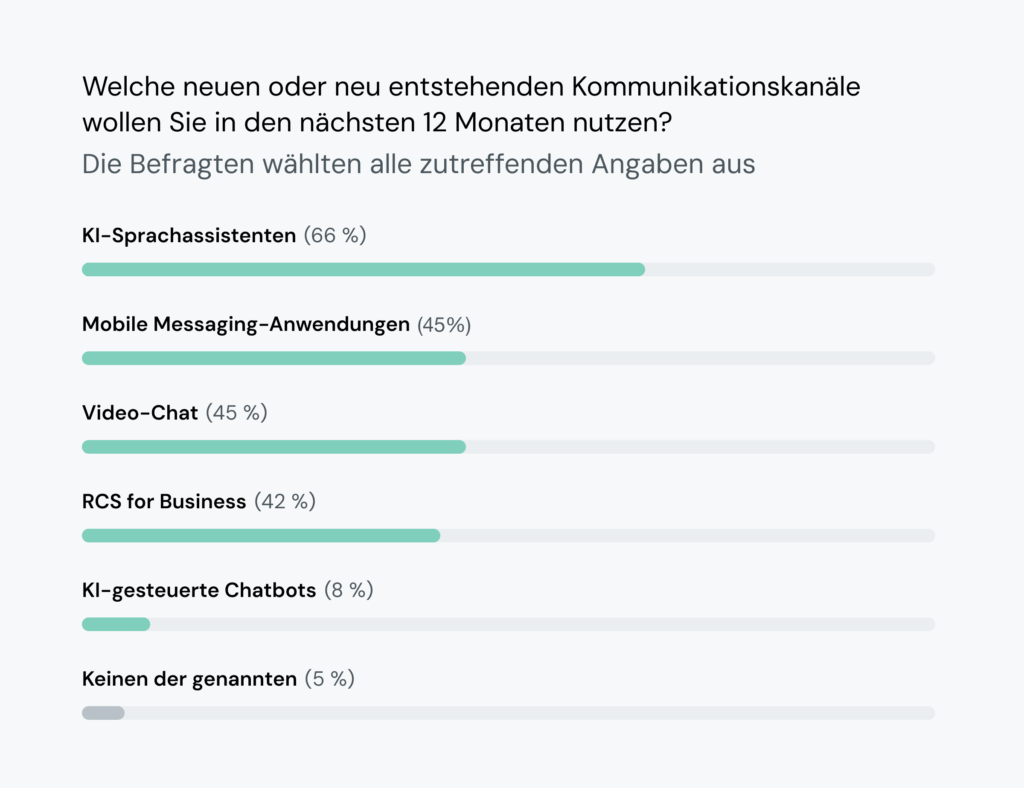Click the short green KI-gesteuerte Chatbots bar
This screenshot has width=1024, height=788.
coord(116,624)
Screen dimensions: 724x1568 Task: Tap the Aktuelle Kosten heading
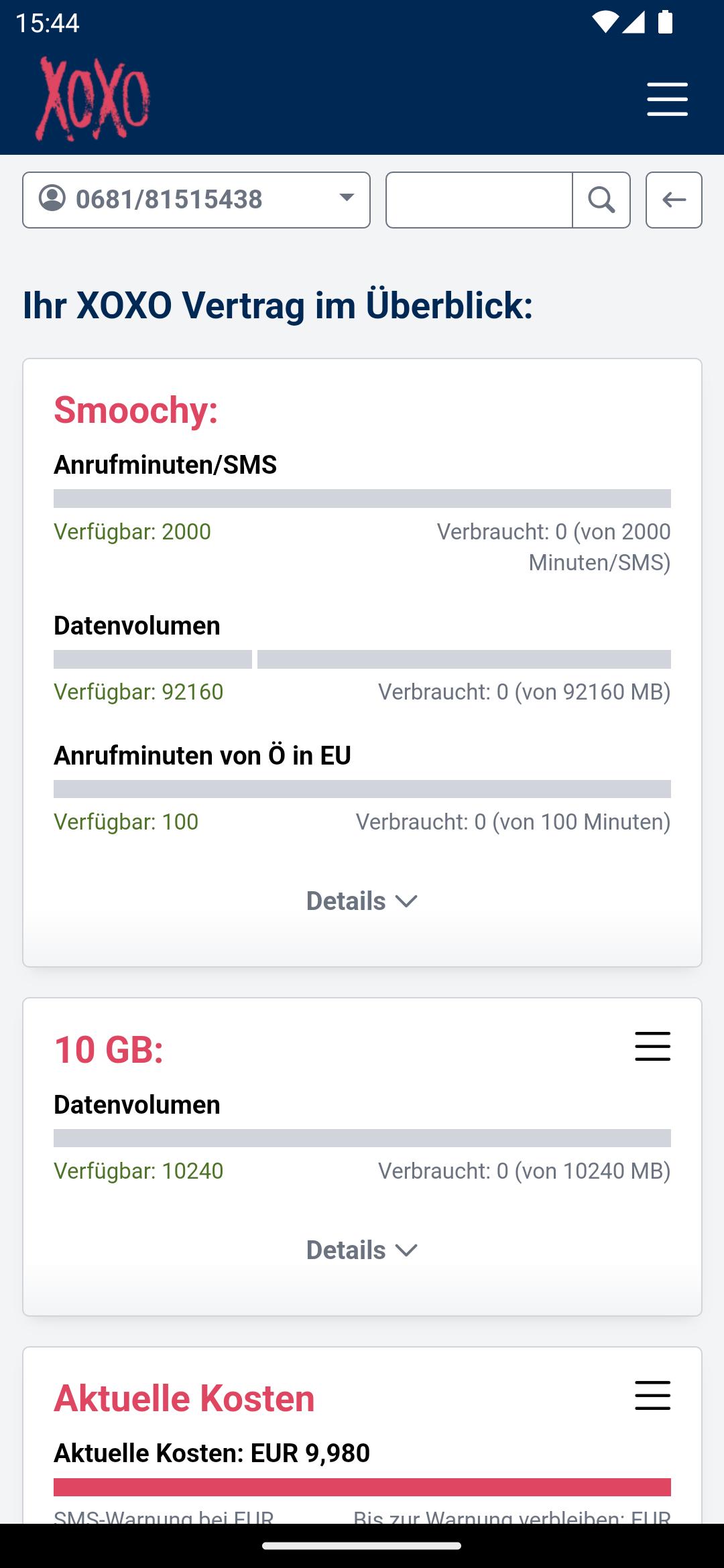(184, 1398)
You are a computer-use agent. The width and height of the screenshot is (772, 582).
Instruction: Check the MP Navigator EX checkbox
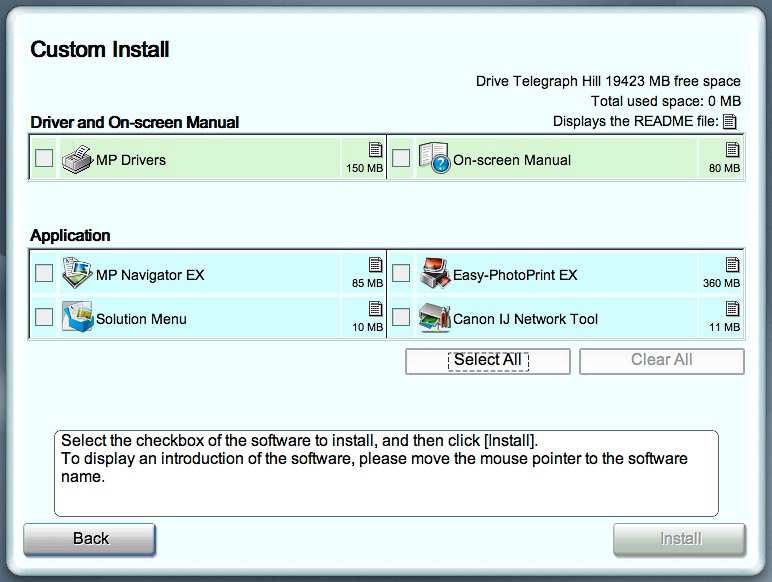[44, 273]
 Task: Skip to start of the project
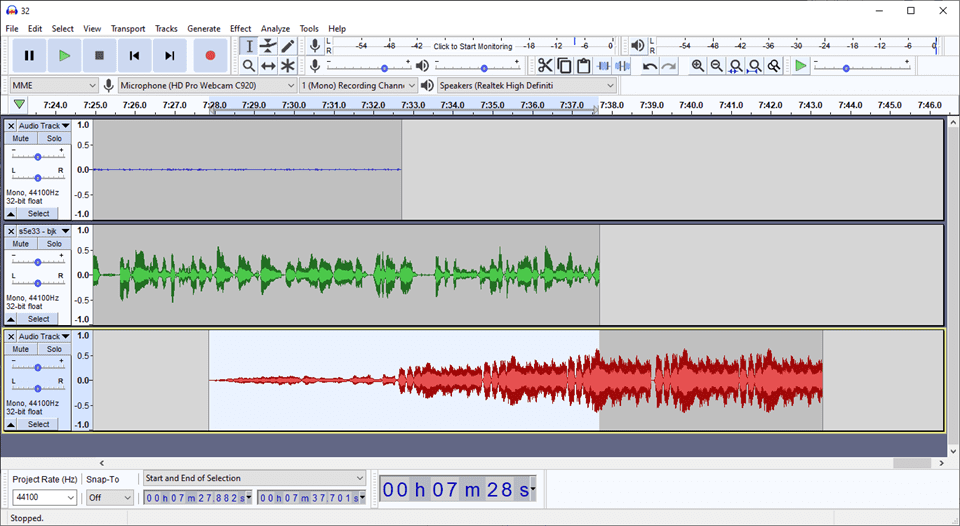point(134,56)
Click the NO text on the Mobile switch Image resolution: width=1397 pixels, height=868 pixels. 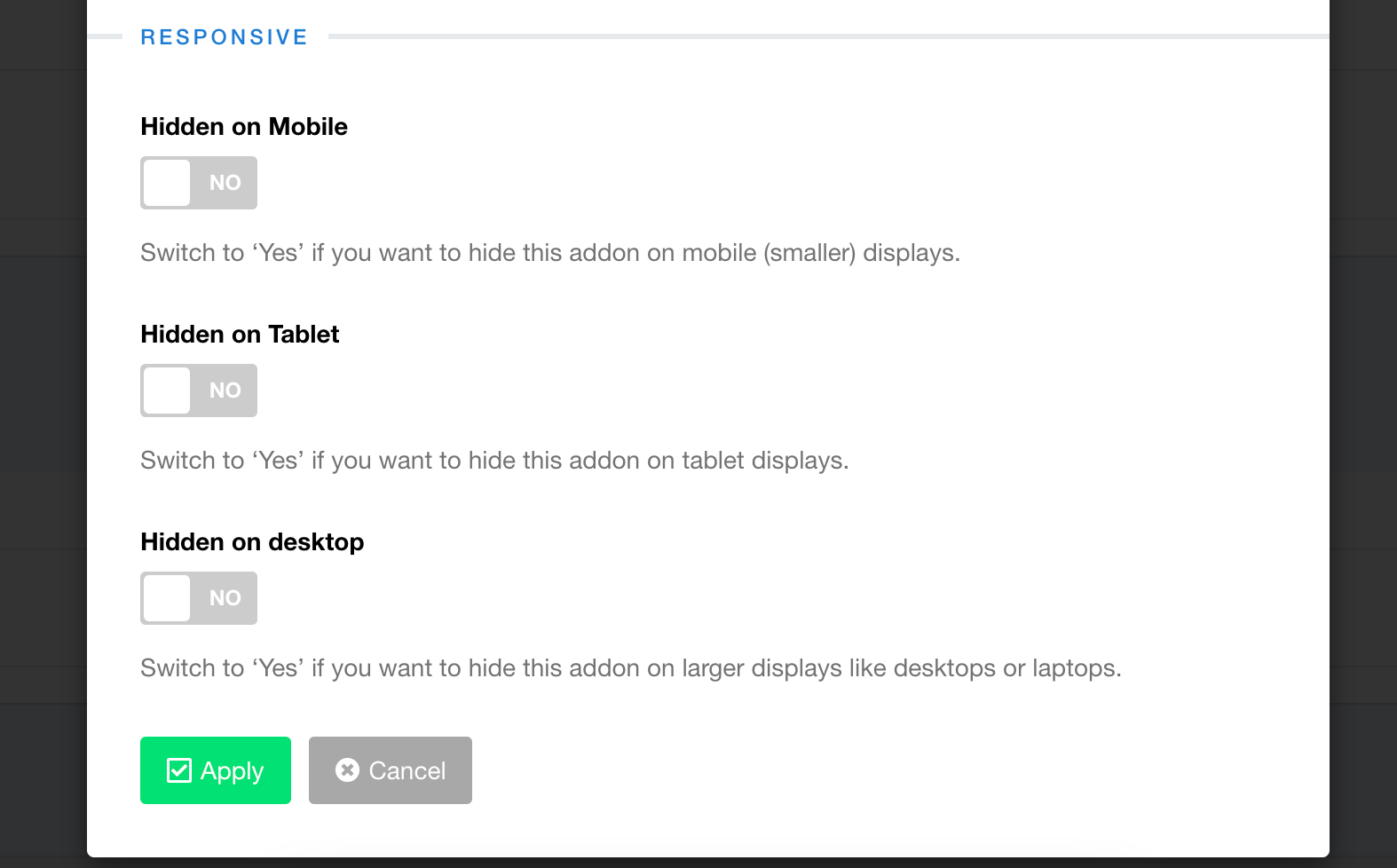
######
_WORK ORDER_: From the line that contains "Screen dimensions: 724x1568" to the last line of the data, print each line exactly, both ends included, and omit the pictures.

_EXERCISE OUTPUT_:
Screen dimensions: 724x1568 Task: Tap the Aktuelle Kosten heading
(184, 1398)
You are a computer-use agent. The width and height of the screenshot is (772, 582).
Instruction: Check the MP Navigator EX checkbox
[44, 273]
 Task: Skip to start of the project
point(134,56)
Click the NO text on the Mobile switch Image resolution: width=1397 pixels, height=868 pixels. 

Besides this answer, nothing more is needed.